Моя бабушка боготворила моего деда, по крайней мере, так все говорили. Когда я была маленькой, я считала его героем, и я полагаю он им действительно был, больше, чем кто-либо в Грисвольде, не считая тех, кто воевал. Я хотела быть на него похожа, но после нескольких лет, проведенных в школе, я об этом забыла. Мужчины были врачами, женщины — сестрами; мужчины — герои, а кем могли стать женщины? Они сворачивали бинты, вот и все, что можно сказать на эту тему.
Рассказы моей матери и теток о нем отличались от бабушкиных, хотя они ничего не рассказывали в ее присутствии. Их истории в основном касались бешеного характера дедушки. Когда они были девочками, стоило им приблизиться к тому, что по его мнению выходило за грань приличия, как он грозился их выпороть, хотя никогда этого не делал. Он считал себя мягкотелым, потому что не заставлял своих детей сидеть на скамейке все воскресенье напролет, как делал его отец. Мне было очень трудно связывать воедино эти истории, особенно, глядя на хрупкого старика, которого нельзя беспокоить во время послеобеденного сна и которого надо оберегать как часы и статуэтки.
Моя мать и бабушка ухаживали за ним так же, как и за мной, деятельно и тщательно следя за тем, чтобы не возникало грязи, правда с большим удовольствием. Возможно, держать его, наконец, под своим контролем было для них удовольствием. На похоронах они много плакали.
Моя бабушка удивительно держалась для женщины своих лет: мне все об этом говорили. Но после смерти дедушки она начала дряхлеть. Так сказала моя мать, когда ее приехали навестить сестры. Обе они были замужем, таким образом они и выбрались из Грисвольда. Я тогда уже училась в старшем классе и не околачивалась на кухне так часто, как раньше, но однажды я на них набрела, и увидела, как все трое смеялись, давясь беззвучным смехом, как будто в церкви на похоронах: они знали, что святотатствуют и не хотели, чтобы бабушка их услышала. Вряд ли они меня заметили, так они были поглощены своим смехом.

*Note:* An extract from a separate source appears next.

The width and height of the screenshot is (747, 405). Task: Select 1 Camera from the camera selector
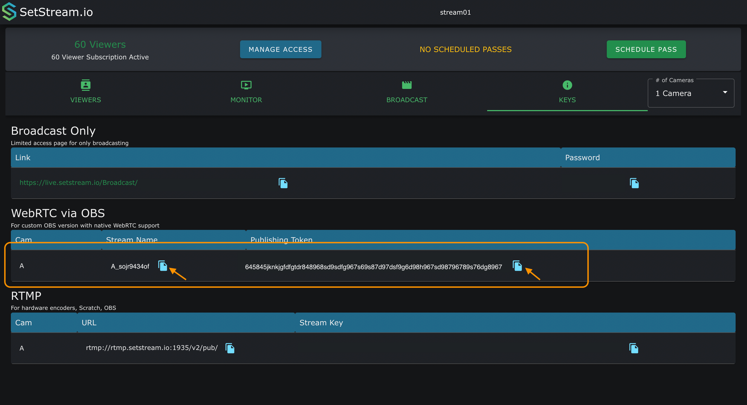[673, 93]
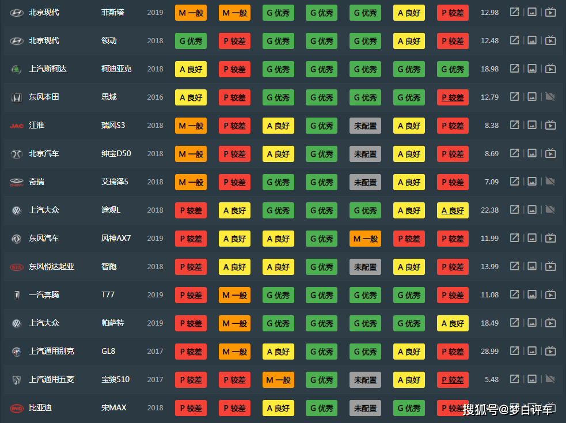Select the model name 艾瑞泽5

click(x=115, y=182)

— Она не давала мне ключ от дома, — рассказывала моя мать. — Думала, я его потеряю. — Все опять засмеялись. — На прошлой неделе она наконец дала мне один ключ, и я уронила его в вентиляционную трубу. — Они вытирали глаза, измученные как после пробежки.
— Глупость, — сказала моя тетя из Уиннипега. Моя бабушка называла так все, чего не одобряла. Я никогда не видела, чтобы моя мама так смеялась.
— Не обращай внимания, — сказала мне моя тетя.
— Либо смеяться, либо плакать, — сказала моя другая тетя.
— Либо смеяться, либо спятить, — уточнила моя мать, привнося легкое чувство вины, как она это всегда делала. Это их отрезвило. Они знали, что жизнь моей матери, вернее ее отсутствие, позволяла им иметь свою.
После этого моей бабушке стало отказывать чувство равновесия. Она взбиралась на лестницу или стулья, чтобы снять вещи, которые были слишком тяжелы для нее, и падала. Обычно она делала это в отсутствие матери, и моя мать, возвращаясь, обнаруживала ее распростертой на полу в осколках китайского фарфора.
Затем бабушка стала терять память. Блуждала ночью по дому, открывая и закрывая двери, пытаясь найти дорогу обратно к себе в комнату. Иногда она не могла вспомнить, кто она такая и кто такие мы. Однажды она страшно меня напугала, при свете дня войдя на кухню, где я после школы готовила себе сэндвич с ореховым маслом.
— Мои руки, — сказала она. — Я их где-то забыла и теперь не могу найти. — Она держала руки на весу, беспомощно, как будто не могла ими пошевелить.
— Они там где надо, — сказала я. — На плечах.
— Нет, нет, — сказала она нетерпеливо. — Эти не годятся. Другие, мои старые, которыми я трогала вещи.